What was discussed: The CRC considered three approaches: (1) keep the draft language that allows removal without cause and thus a default “at‑will” baseline, (2) define fixed term lengths for certain appointed officials (for example, four‑year terms tied to the First Selectman’s election cycle), or (3) rely on written employment agreements and collective bargaining to define removal procedures for specific offices.
Why it matters: Whether an official serves at will or on a defined term affects recruitment, retention and possible litigation exposure. Department heads and other town officers said they were concerned about politicizing appointments if fixed terms align with electoral cycles; others urged clarity to avoid inconsistent legal interpretations by successive town attorneys.
Legal and practical points: Town counsel explained past practice has been inconsistent: some town attorneys treated certain appointments as coterminous with the First Selectman’s term, while others treated them as indefinite appointments removable only for cause. The CRC kept a baseline statement that certain positions are removable without cause but preserved language acknowledging that employment agreements or collective bargaining agreements supersede charter defaults.

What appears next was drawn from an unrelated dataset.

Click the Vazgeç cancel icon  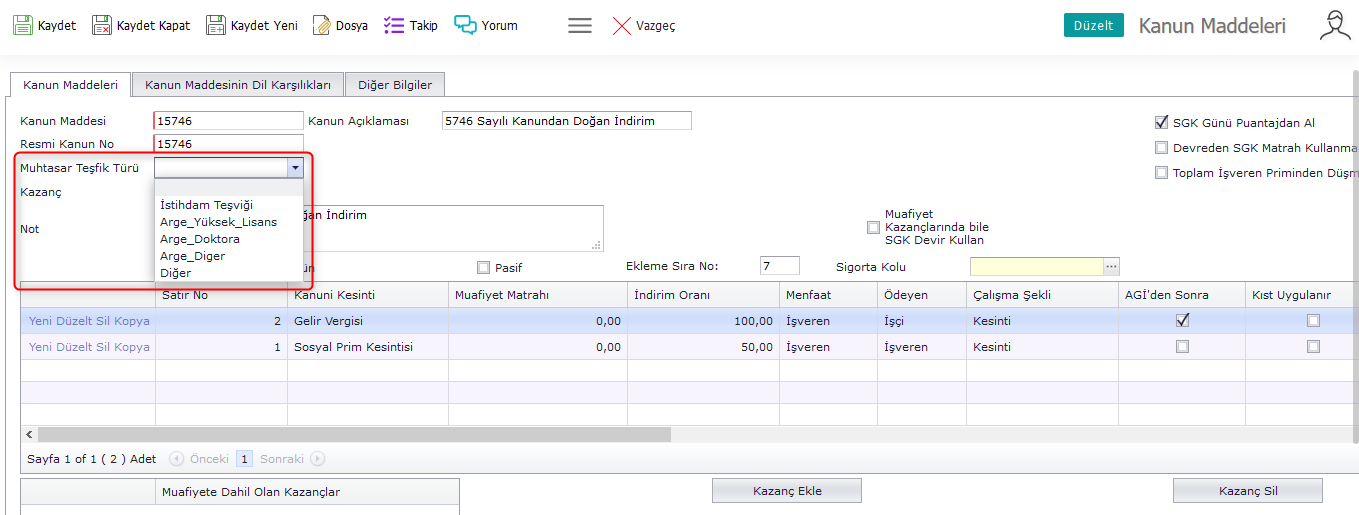tap(622, 25)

Outcome: The commission did not impose new fixed terms across appointed offices. Instead members agreed the charter should state the baseline (removal without cause) while allowing specific employment agreements to define different terms or removal protections. Commissioners asked staff to ensure the draft references existing protections and to highlight where collective bargaining or contracts apply.
Next steps: The CRC will forward the draft with this baseline language to the Board of Selectmen and continue to accept public comment; members noted the importance of transparency about where contracts or statutory protections modify the charter baseline.